*** Opening of RECORDS TO USE ***
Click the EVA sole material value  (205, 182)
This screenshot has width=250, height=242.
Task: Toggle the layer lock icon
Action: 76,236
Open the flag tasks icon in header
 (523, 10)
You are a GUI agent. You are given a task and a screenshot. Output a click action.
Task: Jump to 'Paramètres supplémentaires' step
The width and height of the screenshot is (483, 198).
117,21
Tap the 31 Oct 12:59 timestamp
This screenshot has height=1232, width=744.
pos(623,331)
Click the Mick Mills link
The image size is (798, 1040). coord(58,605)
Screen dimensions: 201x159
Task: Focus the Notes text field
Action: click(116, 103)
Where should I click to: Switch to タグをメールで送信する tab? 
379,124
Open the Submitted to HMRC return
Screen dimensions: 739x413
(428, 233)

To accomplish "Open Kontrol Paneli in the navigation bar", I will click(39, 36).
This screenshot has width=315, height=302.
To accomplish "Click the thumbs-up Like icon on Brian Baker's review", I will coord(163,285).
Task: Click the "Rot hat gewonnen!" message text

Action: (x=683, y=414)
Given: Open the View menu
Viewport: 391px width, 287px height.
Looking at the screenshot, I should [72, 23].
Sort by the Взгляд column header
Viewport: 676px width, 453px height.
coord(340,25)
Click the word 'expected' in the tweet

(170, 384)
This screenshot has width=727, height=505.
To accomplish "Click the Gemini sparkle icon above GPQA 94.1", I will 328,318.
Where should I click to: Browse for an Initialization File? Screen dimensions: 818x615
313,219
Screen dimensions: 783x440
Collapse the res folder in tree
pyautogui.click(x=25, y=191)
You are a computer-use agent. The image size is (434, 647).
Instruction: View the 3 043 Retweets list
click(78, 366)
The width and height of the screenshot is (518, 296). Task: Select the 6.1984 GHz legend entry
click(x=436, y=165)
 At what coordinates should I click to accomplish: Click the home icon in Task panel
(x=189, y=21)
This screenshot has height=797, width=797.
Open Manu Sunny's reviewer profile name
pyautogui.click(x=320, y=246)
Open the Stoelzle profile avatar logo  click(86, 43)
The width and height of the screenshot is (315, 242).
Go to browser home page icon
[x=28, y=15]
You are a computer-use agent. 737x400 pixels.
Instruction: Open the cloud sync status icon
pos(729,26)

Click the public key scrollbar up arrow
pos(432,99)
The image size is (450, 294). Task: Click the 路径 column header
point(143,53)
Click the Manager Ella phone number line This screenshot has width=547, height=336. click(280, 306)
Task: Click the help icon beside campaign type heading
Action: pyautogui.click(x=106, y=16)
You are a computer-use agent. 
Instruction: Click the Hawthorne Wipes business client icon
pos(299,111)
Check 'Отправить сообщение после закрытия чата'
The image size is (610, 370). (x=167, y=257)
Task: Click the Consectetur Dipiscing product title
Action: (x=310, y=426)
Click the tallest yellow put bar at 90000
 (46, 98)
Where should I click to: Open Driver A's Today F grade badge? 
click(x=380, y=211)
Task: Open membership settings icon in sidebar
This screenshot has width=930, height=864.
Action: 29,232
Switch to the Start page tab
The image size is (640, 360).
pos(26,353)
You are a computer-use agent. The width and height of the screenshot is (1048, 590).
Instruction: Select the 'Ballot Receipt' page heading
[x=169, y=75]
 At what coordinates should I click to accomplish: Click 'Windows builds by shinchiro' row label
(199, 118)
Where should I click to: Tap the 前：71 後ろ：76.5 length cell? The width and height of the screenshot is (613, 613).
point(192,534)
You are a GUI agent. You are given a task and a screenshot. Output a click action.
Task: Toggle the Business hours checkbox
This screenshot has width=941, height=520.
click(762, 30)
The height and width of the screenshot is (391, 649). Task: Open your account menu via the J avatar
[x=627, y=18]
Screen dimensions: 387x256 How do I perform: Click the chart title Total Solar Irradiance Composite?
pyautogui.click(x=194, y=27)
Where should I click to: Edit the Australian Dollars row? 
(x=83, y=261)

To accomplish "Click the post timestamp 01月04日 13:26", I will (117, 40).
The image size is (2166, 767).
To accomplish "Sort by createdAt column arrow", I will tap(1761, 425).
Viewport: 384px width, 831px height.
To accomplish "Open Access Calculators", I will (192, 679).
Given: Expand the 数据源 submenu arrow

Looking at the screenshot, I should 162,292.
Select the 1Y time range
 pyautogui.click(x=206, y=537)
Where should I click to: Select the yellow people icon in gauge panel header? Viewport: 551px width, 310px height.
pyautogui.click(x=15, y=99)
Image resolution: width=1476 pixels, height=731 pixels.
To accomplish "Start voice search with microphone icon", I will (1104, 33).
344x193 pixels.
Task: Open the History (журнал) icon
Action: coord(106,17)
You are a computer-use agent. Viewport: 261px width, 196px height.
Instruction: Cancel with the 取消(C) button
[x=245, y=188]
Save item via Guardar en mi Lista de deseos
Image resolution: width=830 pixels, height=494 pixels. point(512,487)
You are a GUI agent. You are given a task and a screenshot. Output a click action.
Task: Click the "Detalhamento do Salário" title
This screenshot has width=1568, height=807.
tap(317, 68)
*** Close of RECORDS TO USE ***
• [ASSIGNMENT] Beginning with the first line of the listing above, print each line exactly until you have printed the line that contains "Given: Open the View menu".

• [OUTPUT FOR THIS EXERCISE]
Click the EVA sole material value  (205, 182)
This screenshot has width=250, height=242.
Task: Toggle the layer lock icon
Action: 76,236
Open the flag tasks icon in header
 (523, 10)
You are a GUI agent. You are given a task and a screenshot. Output a click action.
Task: Jump to 'Paramètres supplémentaires' step
The width and height of the screenshot is (483, 198).
117,21
Tap the 31 Oct 12:59 timestamp
This screenshot has height=1232, width=744.
pos(623,331)
Click the Mick Mills link
The image size is (798, 1040). coord(58,605)
Screen dimensions: 201x159
Task: Focus the Notes text field
Action: click(116, 103)
Where should I click to: Switch to タグをメールで送信する tab? 
379,124
Open the Submitted to HMRC return
Screen dimensions: 739x413
(428, 233)

To accomplish "Open Kontrol Paneli in the navigation bar", I will click(39, 36).
This screenshot has width=315, height=302.
To accomplish "Click the thumbs-up Like icon on Brian Baker's review", I will coord(163,285).
Task: Click the "Rot hat gewonnen!" message text

Action: (x=683, y=414)
Given: Open the View menu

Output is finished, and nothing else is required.